Aim of the task —
In the entries below, the word "link" appears on some lines. Copy each of those lines.

Exercise materials —
************

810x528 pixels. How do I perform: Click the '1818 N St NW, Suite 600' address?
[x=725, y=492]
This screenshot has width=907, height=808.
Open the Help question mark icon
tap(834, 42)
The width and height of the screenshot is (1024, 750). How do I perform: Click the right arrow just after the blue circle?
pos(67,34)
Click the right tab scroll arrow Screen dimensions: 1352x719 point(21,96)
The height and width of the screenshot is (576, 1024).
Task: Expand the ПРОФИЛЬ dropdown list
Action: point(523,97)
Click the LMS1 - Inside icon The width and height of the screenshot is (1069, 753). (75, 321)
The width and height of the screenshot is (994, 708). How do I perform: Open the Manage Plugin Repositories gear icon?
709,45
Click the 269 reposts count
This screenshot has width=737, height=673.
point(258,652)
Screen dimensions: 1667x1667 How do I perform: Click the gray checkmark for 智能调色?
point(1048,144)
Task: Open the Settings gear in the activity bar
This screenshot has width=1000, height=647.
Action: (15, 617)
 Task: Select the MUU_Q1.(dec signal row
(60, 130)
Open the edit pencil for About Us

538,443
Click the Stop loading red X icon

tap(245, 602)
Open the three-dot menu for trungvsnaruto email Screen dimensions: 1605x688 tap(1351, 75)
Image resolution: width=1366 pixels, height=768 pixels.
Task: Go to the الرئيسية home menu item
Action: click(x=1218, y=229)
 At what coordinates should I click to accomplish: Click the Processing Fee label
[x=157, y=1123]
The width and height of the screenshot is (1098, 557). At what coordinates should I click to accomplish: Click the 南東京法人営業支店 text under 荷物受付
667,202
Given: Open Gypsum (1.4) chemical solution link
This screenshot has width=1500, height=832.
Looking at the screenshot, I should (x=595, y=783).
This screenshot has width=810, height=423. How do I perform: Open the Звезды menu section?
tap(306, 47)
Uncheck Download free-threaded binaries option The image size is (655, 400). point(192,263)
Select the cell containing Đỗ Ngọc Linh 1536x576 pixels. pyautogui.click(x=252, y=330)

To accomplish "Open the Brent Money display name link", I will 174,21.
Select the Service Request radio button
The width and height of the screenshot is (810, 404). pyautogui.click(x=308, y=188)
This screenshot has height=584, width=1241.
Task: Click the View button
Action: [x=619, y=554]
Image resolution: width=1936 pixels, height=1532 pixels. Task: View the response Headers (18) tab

************

Answer section —
Given: Open Gypsum (1.4) chemical solution link
To accomplish "Open the Brent Money display name link", I will 174,21.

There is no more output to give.